E’ vero, in Germania hanno avuto per sedici anni la cancelliera Angela Merkel vestita in maniera improponibile. I più diranno che abbia compensato con la bravura, ma in verità ha lasciato macerie sul piano politico nazionale ed europeo. Un’altra donna governò per undici anni e mezzo il Regno Unito con un abbigliamento impeccabile. Il suo nome è Margaret Thatcher e fa già parte da decenni della storia mondiale per stile ed eredità politica, economica e sociale.

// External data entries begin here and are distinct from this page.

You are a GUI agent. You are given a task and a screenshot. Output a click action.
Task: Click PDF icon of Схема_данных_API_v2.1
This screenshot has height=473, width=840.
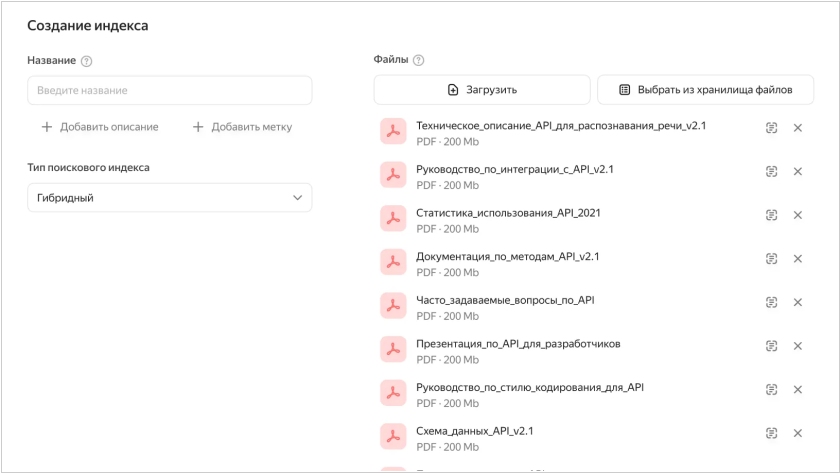(x=393, y=436)
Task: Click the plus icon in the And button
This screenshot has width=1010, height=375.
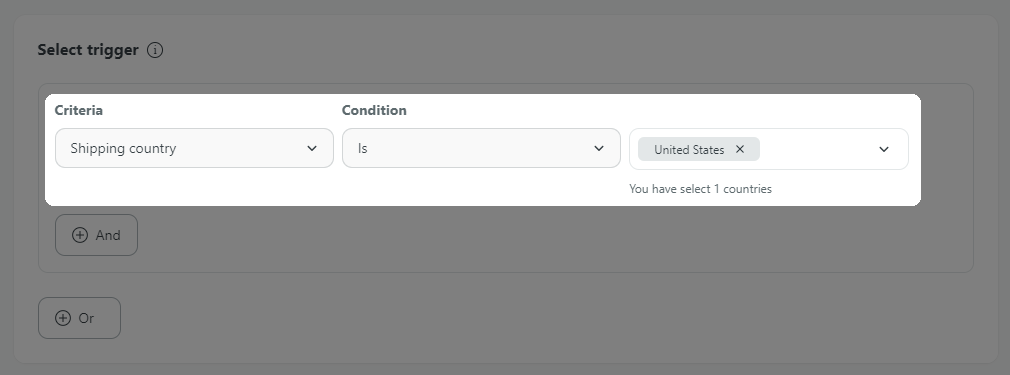Action: pyautogui.click(x=80, y=235)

In conclusione, voglio far passare un messaggio con estrema chiarezza: la politica che non avverte la serietà del contesto in cui opera, non può mai fare il bene della Nazione che tenta di rappresentare. Mi permetta di far notare che c’è molta ipocrisia a sinistra sul tema. Quando l’attuale vice-premier Matteo Salvini si esibì al Papeete Beach in una scena fuori luogo e che non passerà di certo alla storia per eleganza e sobrietà, il circolo mediatico progressista gli contrappose la figura di un Aldo Moro in spiaggia in giacca e cravatta. In un certo senso, riconobbe che la serietà la fa anche l’abito.

A mio parere, quell’immagine fu anch’essa fuori luogo, perché va da sé che in spiaggia non ci si rechi col vestito. Ad ogni modo, anche gli attuali pseudo-sostenitori della libertà di abbigliamento in Parlamento hanno riconosciuto esplicitamente che l’uomo serio (o la donna seria) veste in maniera appropriata per il ruolo ricoperto.

Chi vuole indossare ciabatte, scarpe da ginnastica, jeans e giacca senza cravatta può sempre scegliere di fare altro nella vita. Risparmiateci la cafonaggine e non ce la propinate sotto forma di libertà. Il politico deve inorgoglire i suoi concittadini anche sul piano dell’immagine.

Daniele Magliuolo:

Dove sono finite le lunghe barbe dei filosofi?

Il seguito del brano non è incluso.